Text passage:
┌────────
The majority of people in this country believe that immigration has produced more disadvantages than advantages. This miserable statistic was revealed in the release of Lord Ashcroft’s immigration poll, along with news that a shocking 79% of people support the Home Office’s ‘Go Home’ ad vans. The poll’s results are an immensely depressing read for any advocate of relaxing immigration controls, and provide concrete evidence that the public are largely unaware of (or unwilling to acknowledge) the overwhelming evidence for immigration’s net fiscal benefits.

I have previously written for the Adam Smith Institute on the specific case of Romanian and Bulgarian immigration, and the misconceptions surrounding migrants from these countries apply equally to immigration to the UK in general. Compared to native Britons, immigrants are less likely to strain health services, claim benefits or utilise social housing. They address labour shortages, help to make our goods cheaper, and complement native-born workers by doing the jobs that others are unwilling or unable to do. Immigrants appear to make no difference to crime levels, possess an above average grasp of entrepreneurship, and have little to no impact on wage levels (mainly due to the fact their demand for goods and services pushes up the demand for labour). These empirical facts must be stated again and again, with equal fervour to that of immigration’s opponents.
└────────
Supplied data:
┌────────
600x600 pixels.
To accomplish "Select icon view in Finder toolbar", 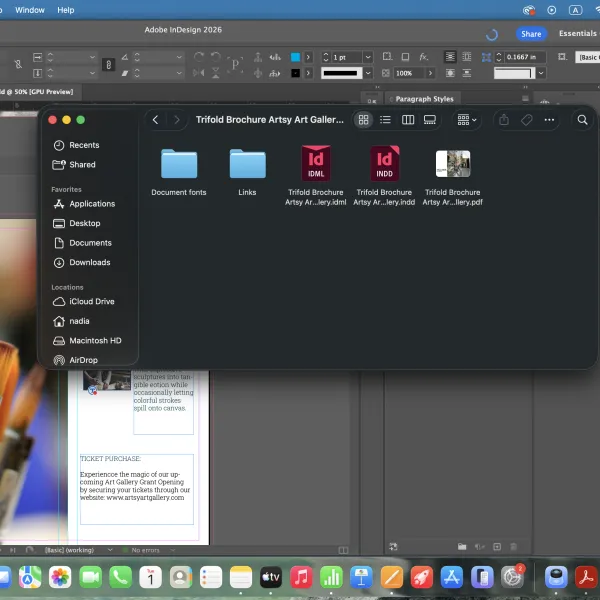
└────────
┌────────
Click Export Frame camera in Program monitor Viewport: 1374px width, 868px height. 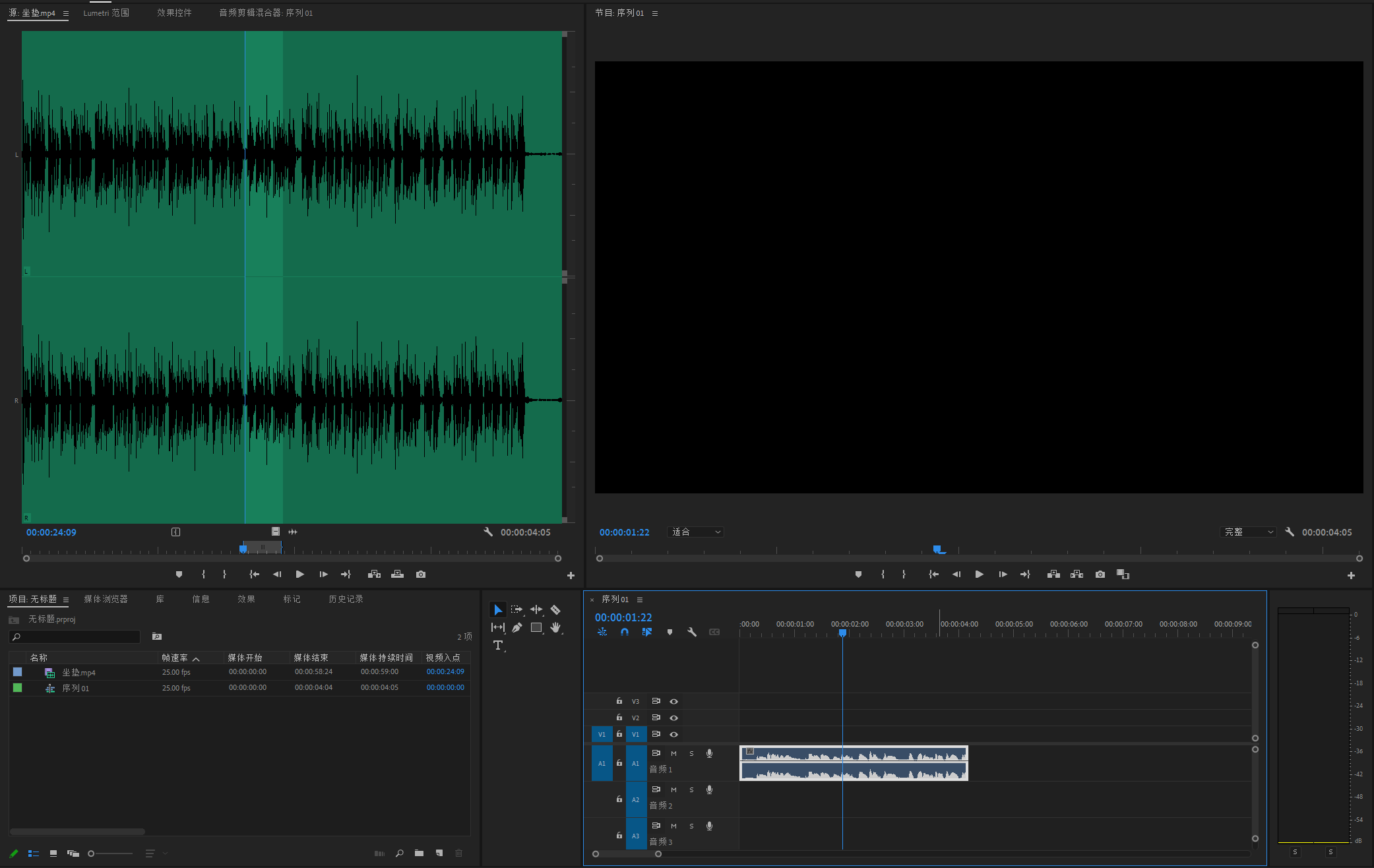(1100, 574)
└────────
Directive A:
In the immigration passage above the records, please rewrite the paragraph beginning "I have previously written" as a short bulleted list that keeps its main facts.
Directive B:
Write the next paragraph of the immigration passage, picking up after its final sentence.

Expected answer A:
- The author has written for the Adam Smith Institute on Romanian and Bulgarian immigration; the misconceptions about those migrants apply to UK immigration in general.
- Compared with native Britons, immigrants are less likely to strain health services, claim benefits or use social housing.
- They fill labor shortages, help make goods cheaper and complement native-born workers by doing jobs others are unwilling or unable to do.
- They appear to make no difference to crime levels.
- They have an above-average grasp of entrepreneurship.
- They have little to no impact on wages, mainly because their demand for goods and services raises the demand for labor.
- These facts must be stated repeatedly, with the same fervor as immigration's opponents.

Expected answer B:
The economic case for immigration is clear, and yet examining Ashcroft’s poll, the poisonous rhetoric expounded by the Daily Mail, the Home Office and other anti-immigration organs seems to have done its job of clouding the public’s judgement. Though the odds may be stacked against those who would shun the anti-immigration lobby’s emotive populism, putting forward arguments in favour of immigration based on empirical evidence must be done if there is to be any chance of shifting the debate from the realm of fiction to that of fact. Cultural and social issues related to immigration are admittedly less clear-cut, but as Sam Leith of The Evening Standard points out:

“The less quantifiable harms immigration is held to cause don’t exist in isolation…If you are told over and over that the immigrants next door are threatening your job or your chances of getting an operation on your gippy knee, damn right you’ll see ‘community tensions’. Whereas if you think the tax they pay is funding the operation on your gippy knee…”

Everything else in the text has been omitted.